[Exercise aim]:
With pictures left out, set down exactly the lines from the line containing "The height and" through the last line of the data.

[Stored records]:
/---

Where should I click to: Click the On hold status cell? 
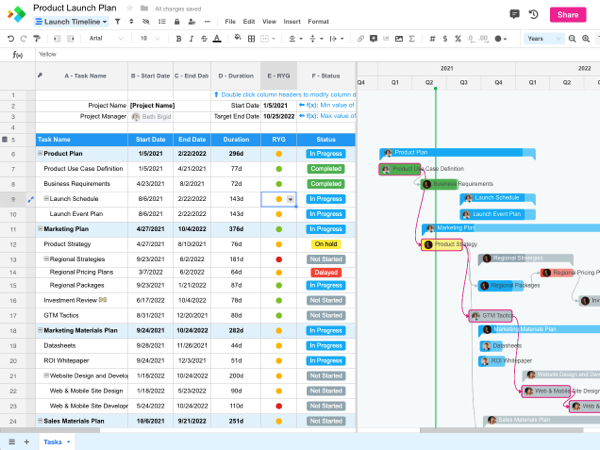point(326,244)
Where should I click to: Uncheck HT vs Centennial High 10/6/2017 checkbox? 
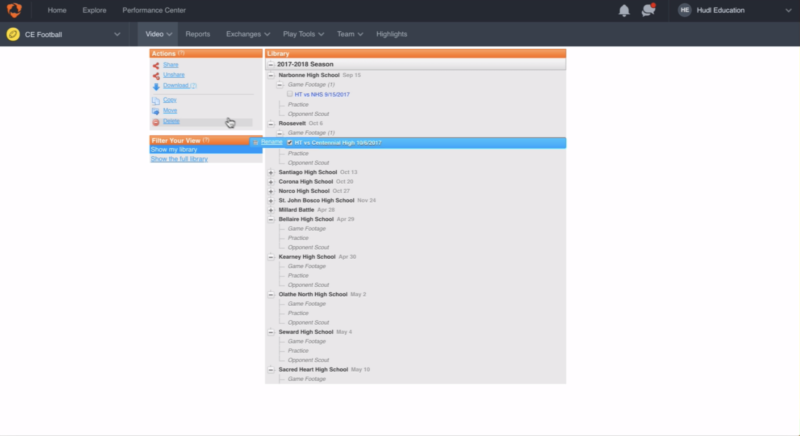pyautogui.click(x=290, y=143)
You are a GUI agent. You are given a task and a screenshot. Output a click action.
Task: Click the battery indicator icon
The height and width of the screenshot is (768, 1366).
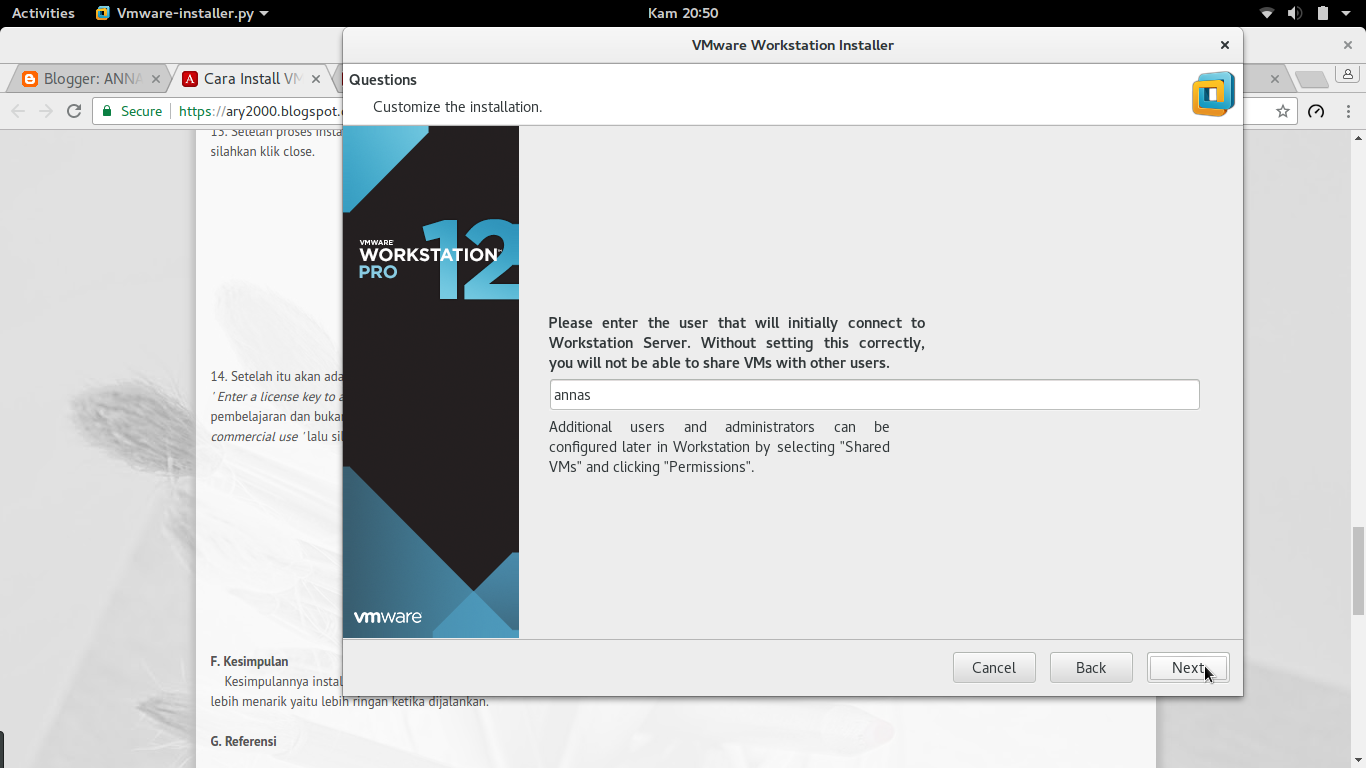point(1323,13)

\---

[Written response]:
The height and width of the screenshot is (768, 1366).
point(1323,13)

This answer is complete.